Not Important And Not Urgent. These are time wasters, interruptions, co-worker visits, social
phone calls, etc. These need to be
managed and minimized so as to not waste valuable time.
2.
Not Important But Urgent. These issues are the time wasters and attention diverters some people really get bogged down
with. They’re really not important in
the greater scheme of things, but people get involved and sidetracked because
of the urgency of the
issue. Delegate or disregard, or these
kinds of non-important issues will consume too much valuable time. I often use the rule that “if they won’t be important two weeks from now,
they’re not important now….”
3.
Important and Urgent. These issues do need attention. Now.
Something’s “on fire”. Today’s
crisis. Maybe you can delegate a
response, but the importance of the situation requires your involvement, at least at a coordination
level. These are the kinds of issues
that cause us to lose
control of our day and all the tasks that we’d carefully organized to get done.
4.
Important and Not Urgent. This is arguably the most important quadrant, and the one
most overlooked. The other three boxes
are reactive, this one is the only area that is proactive. This is the place where long term organizing,
planning, strategizing, and thinking takes place. The problem here of course is that because it
isn’t Urgent its so very easy to defer, postpone, reschedule, and put off. Then tomorrow’s crisis comes along, and pretty soon these
all-important tasks end
up never happening. You allowed all your
time to be consumed by today’s interruptions and demands, and never found the
time for the most important part of your job.
Proactively creating, managing, and innovating.

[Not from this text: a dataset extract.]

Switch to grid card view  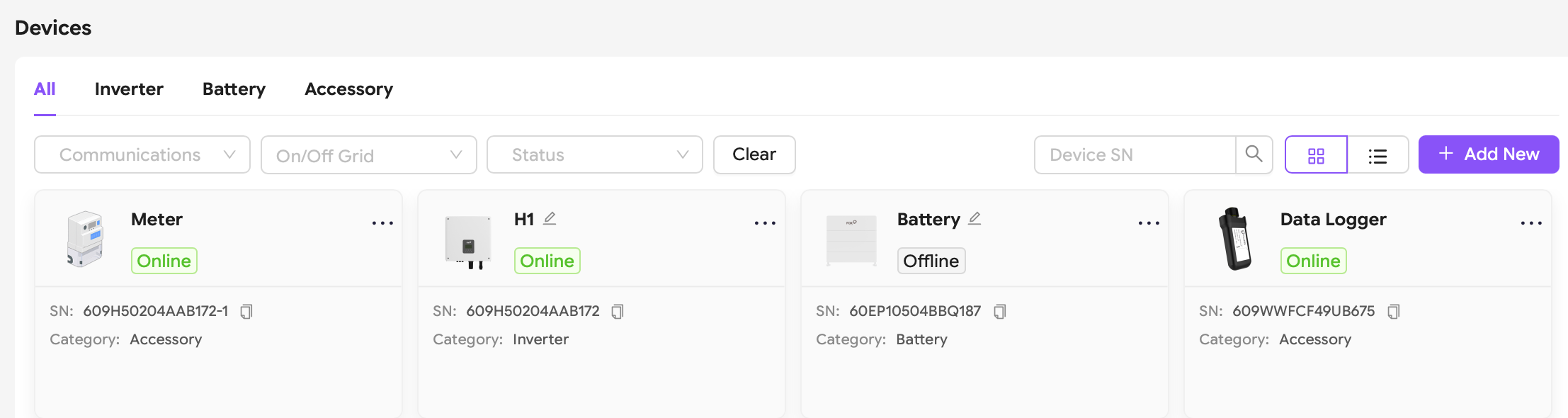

Sometimes managers appear too detached from the day-to-day
crisises, and perhaps they are. Or, they
may be intentionally trying to disengage from all those urgent-but-not
very-important issues that always seem to be taking place in deference to what is
really much more important to the success of the operation and the business.
It’s very insightful to
regularly ask yourself if you’re actually being proactive in your job as a
manager, or just reactive. Reactive
actions are rarely the course of leaders.